Insight Oriented Approach and Action Oriented Approach
Insight oriented therapy is the type of approach which aids the individual to understand the past events and identify the emotional and psychological drivers that influence the behavior of the person.
The specific kind of therapy which can be referred to as an insight oriented therapy would be the psychoanalytical therapy. The purpose of psychoanalytic treatment is to make the client conscious of unconscious material and to structure his or her personality in order to attain a healthy balance of energy. (Okun & Kantrowitz, 2007)
Action oriented approach is a less passive approach for therapy. According to this approach the client tends to seek out the problem and attempts to confront it by changing the environment or the situation. The cognitive therapy approach is an example of the action oriented approach which emphasizes the client to think rationally and have a positive outlook.
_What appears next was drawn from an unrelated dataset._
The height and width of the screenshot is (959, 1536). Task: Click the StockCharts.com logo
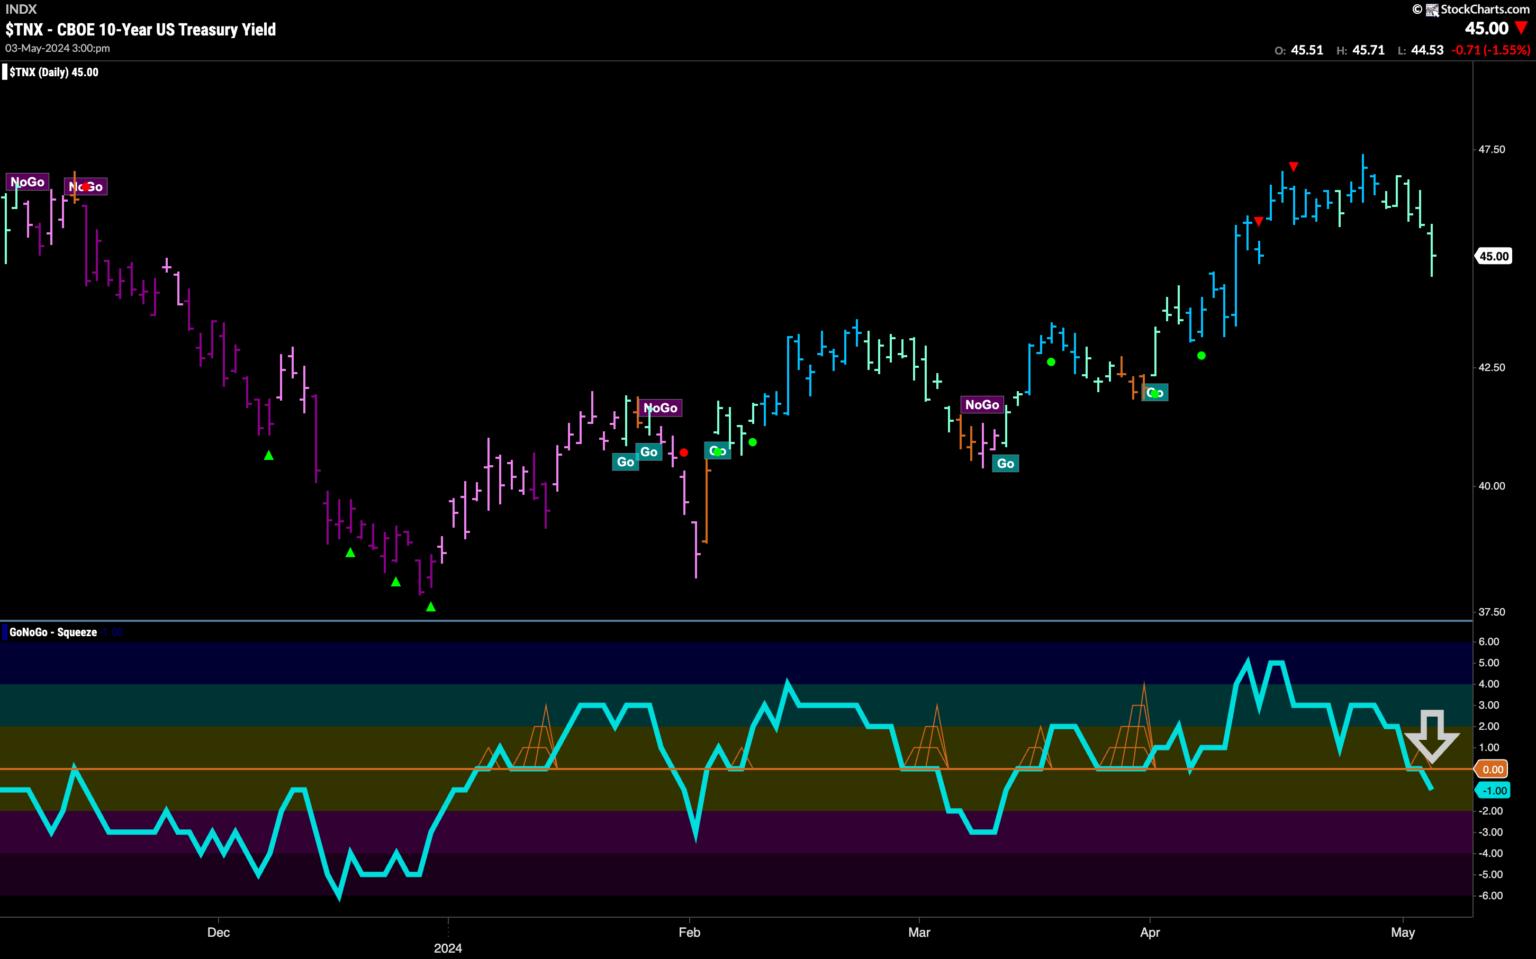click(1476, 9)
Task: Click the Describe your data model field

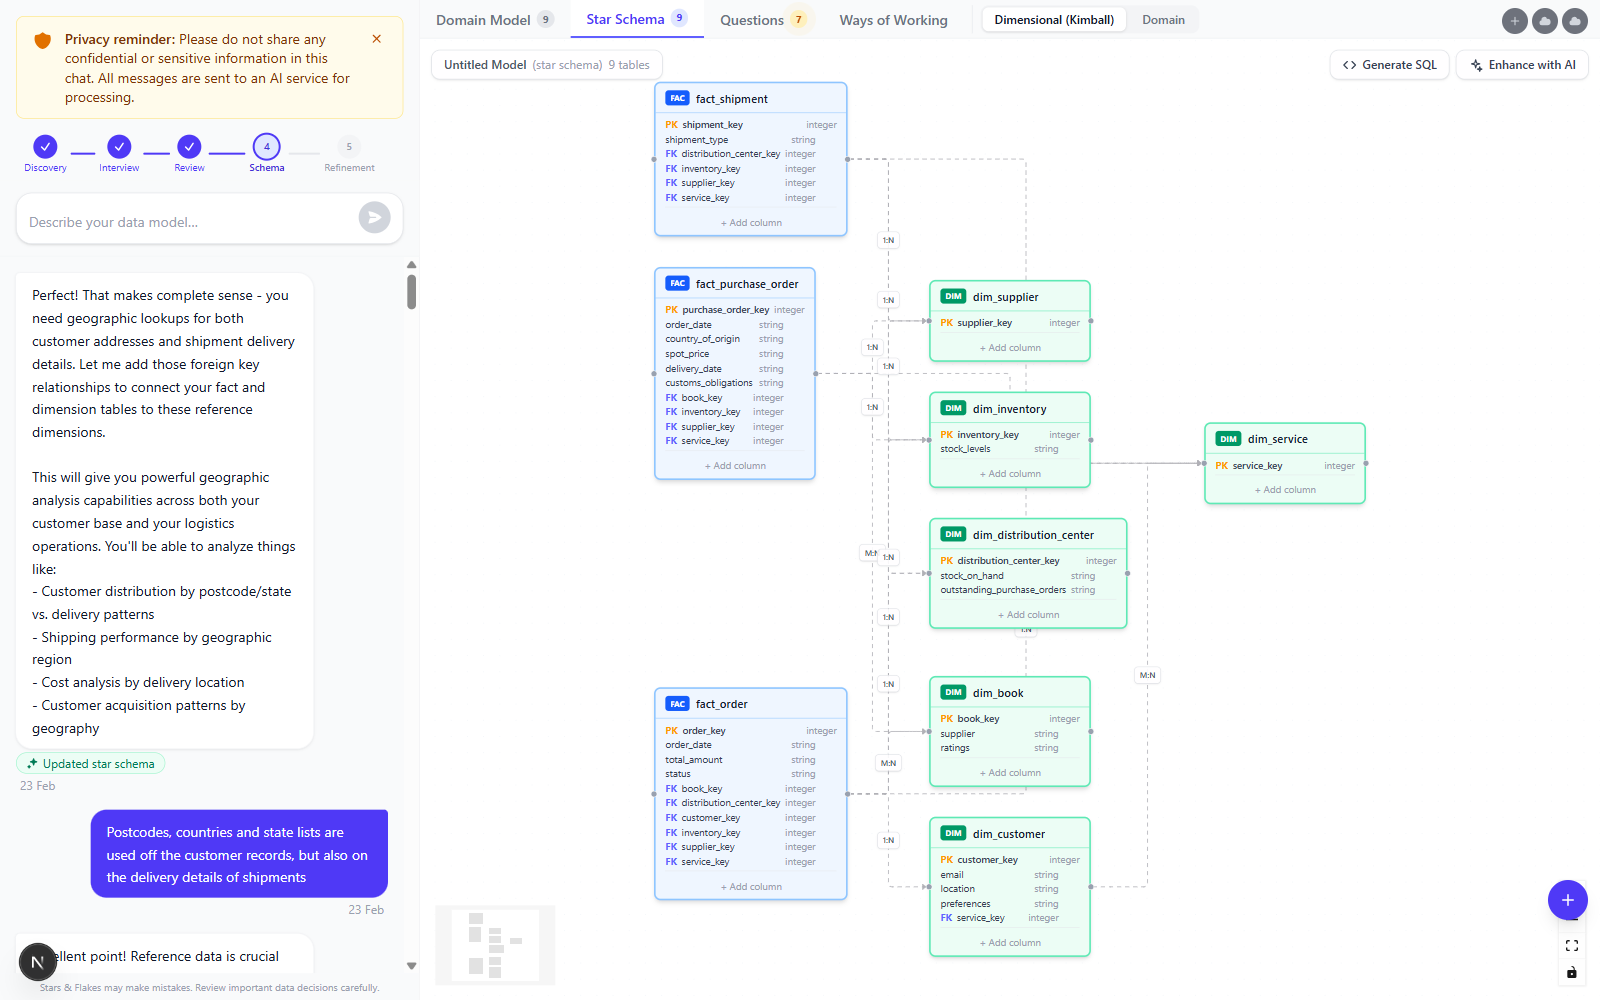Action: (190, 222)
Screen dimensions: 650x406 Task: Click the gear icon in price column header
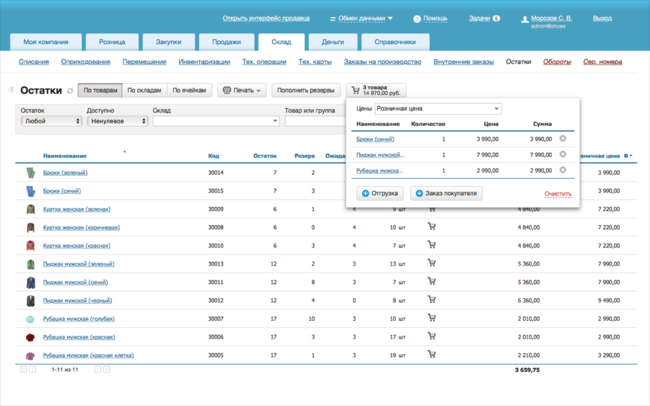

The difference between the action oriented and the insight oriented therapy is that the action oriented therapy triggers a process for problem solving. Through the cognitive techniques the problem is identifies, and analyzed, the solutions and alternatives and discussed with the result that the most appropriate solution is chosen. Through the insight oriented approach to therapy however the states that the depression that is felt by the client is the result of unconscious psychological conflicts. As a result changing the though patterns, moods and behavior patterns can change the results in the long term
Directive and Non Directive Therapy:
The non directive technique is a client centered technique where the clients tend to direct themselves to change and solve theirs on problems. Through this technique the therapeutic process is usually avoided. The non directive technique allows the clients to be in charge and make a positive change for themselves.
The directive therapy requires a third party of a psychologist to aid the client and guide them about the structured process of the therapy. In this approach the therapists tends to assume complete understanding of he patients needs, requirements, and then strives to change the attitude of the patient as well as their behavior.
The main difference between the directive and the non directive approach is that in the former the client is the one in charge and tends to solve the problem himself and in the latter the session is structured and set up according to the counselor who provides the necessary changes in the behavior and the value system for the client.
If I were to put my counseling techniques on a continuum between insight oriented and action oriented as well as directive therapy and non directive therapy, then I would probably end up choosing the action oriented therapy and the directive therapy. These two techniques make combine together to form the cognitive behavioral approach. My choice would be based on the aspects that action orientation would also be to be less passive in the therapy while directive therapy would give me the room to structure and organize my sessions with the clients. This would aid me in applying the cognitive behavioral therapy techniques which are my preferred choice as mentioned earlier my theoretical orientation as well.